(Beginning of Entries provided)
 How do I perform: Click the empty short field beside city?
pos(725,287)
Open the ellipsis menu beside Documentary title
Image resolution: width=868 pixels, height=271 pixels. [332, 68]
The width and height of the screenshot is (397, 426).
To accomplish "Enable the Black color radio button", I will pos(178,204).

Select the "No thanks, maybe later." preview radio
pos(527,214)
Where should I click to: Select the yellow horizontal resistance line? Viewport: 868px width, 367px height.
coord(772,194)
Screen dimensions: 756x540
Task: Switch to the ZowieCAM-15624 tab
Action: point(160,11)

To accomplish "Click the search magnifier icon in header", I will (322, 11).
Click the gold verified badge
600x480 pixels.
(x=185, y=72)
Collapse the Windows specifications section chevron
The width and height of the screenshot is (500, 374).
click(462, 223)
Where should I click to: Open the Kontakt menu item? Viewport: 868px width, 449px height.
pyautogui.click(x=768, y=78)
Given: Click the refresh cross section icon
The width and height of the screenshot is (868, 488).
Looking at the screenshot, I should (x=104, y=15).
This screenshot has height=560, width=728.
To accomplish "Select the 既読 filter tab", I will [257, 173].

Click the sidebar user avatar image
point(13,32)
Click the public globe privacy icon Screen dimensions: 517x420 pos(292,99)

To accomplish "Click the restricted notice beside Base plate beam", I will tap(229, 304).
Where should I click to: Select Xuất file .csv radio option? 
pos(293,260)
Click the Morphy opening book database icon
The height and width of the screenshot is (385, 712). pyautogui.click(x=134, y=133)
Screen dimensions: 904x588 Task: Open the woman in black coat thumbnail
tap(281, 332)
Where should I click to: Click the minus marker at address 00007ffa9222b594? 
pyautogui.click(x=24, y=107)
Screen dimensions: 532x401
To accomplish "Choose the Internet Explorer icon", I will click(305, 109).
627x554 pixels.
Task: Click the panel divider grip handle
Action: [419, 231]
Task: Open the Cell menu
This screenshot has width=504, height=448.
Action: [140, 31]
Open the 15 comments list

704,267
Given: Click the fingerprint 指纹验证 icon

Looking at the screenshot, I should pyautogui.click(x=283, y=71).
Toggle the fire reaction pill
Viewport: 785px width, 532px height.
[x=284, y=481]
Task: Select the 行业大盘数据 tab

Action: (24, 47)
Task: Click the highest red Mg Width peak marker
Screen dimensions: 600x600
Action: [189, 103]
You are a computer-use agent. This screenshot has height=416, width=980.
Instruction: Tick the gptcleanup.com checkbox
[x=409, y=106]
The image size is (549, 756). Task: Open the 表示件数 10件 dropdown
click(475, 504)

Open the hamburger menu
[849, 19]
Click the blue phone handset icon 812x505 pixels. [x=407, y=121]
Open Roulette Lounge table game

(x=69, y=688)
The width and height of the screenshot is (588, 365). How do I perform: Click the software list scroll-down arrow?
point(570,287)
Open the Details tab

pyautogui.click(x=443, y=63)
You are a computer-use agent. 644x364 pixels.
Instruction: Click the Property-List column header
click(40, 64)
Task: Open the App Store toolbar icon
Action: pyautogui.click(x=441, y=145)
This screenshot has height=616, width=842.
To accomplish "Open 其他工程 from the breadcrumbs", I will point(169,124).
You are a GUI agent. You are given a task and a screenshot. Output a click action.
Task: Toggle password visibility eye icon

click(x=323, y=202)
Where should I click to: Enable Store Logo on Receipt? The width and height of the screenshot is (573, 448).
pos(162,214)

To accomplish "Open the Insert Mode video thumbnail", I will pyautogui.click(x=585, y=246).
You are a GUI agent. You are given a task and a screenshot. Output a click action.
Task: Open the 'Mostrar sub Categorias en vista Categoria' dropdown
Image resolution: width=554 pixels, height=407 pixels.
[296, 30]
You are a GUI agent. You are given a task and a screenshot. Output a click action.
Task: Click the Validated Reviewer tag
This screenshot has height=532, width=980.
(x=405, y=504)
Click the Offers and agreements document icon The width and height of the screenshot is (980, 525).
(End of Entries provided)
### Task prompt
Please print out every record exactly as it is written.

### Response
 How do I perform: Click the empty short field beside city?
pos(725,287)
Open the ellipsis menu beside Documentary title
Image resolution: width=868 pixels, height=271 pixels. [332, 68]
The width and height of the screenshot is (397, 426).
To accomplish "Enable the Black color radio button", I will pos(178,204).

Select the "No thanks, maybe later." preview radio
pos(527,214)
Where should I click to: Select the yellow horizontal resistance line? Viewport: 868px width, 367px height.
coord(772,194)
Screen dimensions: 756x540
Task: Switch to the ZowieCAM-15624 tab
Action: point(160,11)

To accomplish "Click the search magnifier icon in header", I will (322, 11).
Click the gold verified badge
600x480 pixels.
(x=185, y=72)
Collapse the Windows specifications section chevron
The width and height of the screenshot is (500, 374).
click(462, 223)
Where should I click to: Open the Kontakt menu item? Viewport: 868px width, 449px height.
pyautogui.click(x=768, y=78)
Given: Click the refresh cross section icon
The width and height of the screenshot is (868, 488).
Looking at the screenshot, I should (x=104, y=15).
This screenshot has height=560, width=728.
To accomplish "Select the 既読 filter tab", I will [257, 173].

Click the sidebar user avatar image
point(13,32)
Click the public globe privacy icon Screen dimensions: 517x420 pos(292,99)

To accomplish "Click the restricted notice beside Base plate beam", I will tap(229, 304).
Where should I click to: Select Xuất file .csv radio option? 
pos(293,260)
Click the Morphy opening book database icon
The height and width of the screenshot is (385, 712). pyautogui.click(x=134, y=133)
Screen dimensions: 904x588 Task: Open the woman in black coat thumbnail
tap(281, 332)
Where should I click to: Click the minus marker at address 00007ffa9222b594? 
pyautogui.click(x=24, y=107)
Screen dimensions: 532x401
To accomplish "Choose the Internet Explorer icon", I will click(305, 109).
627x554 pixels.
Task: Click the panel divider grip handle
Action: [419, 231]
Task: Open the Cell menu
This screenshot has width=504, height=448.
Action: [140, 31]
Open the 15 comments list

704,267
Given: Click the fingerprint 指纹验证 icon

Looking at the screenshot, I should pyautogui.click(x=283, y=71).
Toggle the fire reaction pill
Viewport: 785px width, 532px height.
[x=284, y=481]
Task: Select the 行业大盘数据 tab

Action: (24, 47)
Task: Click the highest red Mg Width peak marker
Screen dimensions: 600x600
Action: [189, 103]
You are a computer-use agent. This screenshot has height=416, width=980.
Instruction: Tick the gptcleanup.com checkbox
[x=409, y=106]
The image size is (549, 756). Task: Open the 表示件数 10件 dropdown
click(475, 504)

Open the hamburger menu
[849, 19]
Click the blue phone handset icon 812x505 pixels. [x=407, y=121]
Open Roulette Lounge table game

(x=69, y=688)
The width and height of the screenshot is (588, 365). How do I perform: Click the software list scroll-down arrow?
point(570,287)
Open the Details tab

pyautogui.click(x=443, y=63)
You are a computer-use agent. 644x364 pixels.
Instruction: Click the Property-List column header
click(40, 64)
Task: Open the App Store toolbar icon
Action: pyautogui.click(x=441, y=145)
This screenshot has height=616, width=842.
To accomplish "Open 其他工程 from the breadcrumbs", I will point(169,124).
You are a GUI agent. You are given a task and a screenshot. Output a click action.
Task: Toggle password visibility eye icon

click(x=323, y=202)
Where should I click to: Enable Store Logo on Receipt? The width and height of the screenshot is (573, 448).
pos(162,214)

To accomplish "Open the Insert Mode video thumbnail", I will pyautogui.click(x=585, y=246).
You are a GUI agent. You are given a task and a screenshot. Output a click action.
Task: Open the 'Mostrar sub Categorias en vista Categoria' dropdown
Image resolution: width=554 pixels, height=407 pixels.
[296, 30]
You are a GUI agent. You are given a task and a screenshot. Output a click action.
Task: Click the Validated Reviewer tag
This screenshot has height=532, width=980.
(x=405, y=504)
Click the Offers and agreements document icon The width and height of the screenshot is (980, 525).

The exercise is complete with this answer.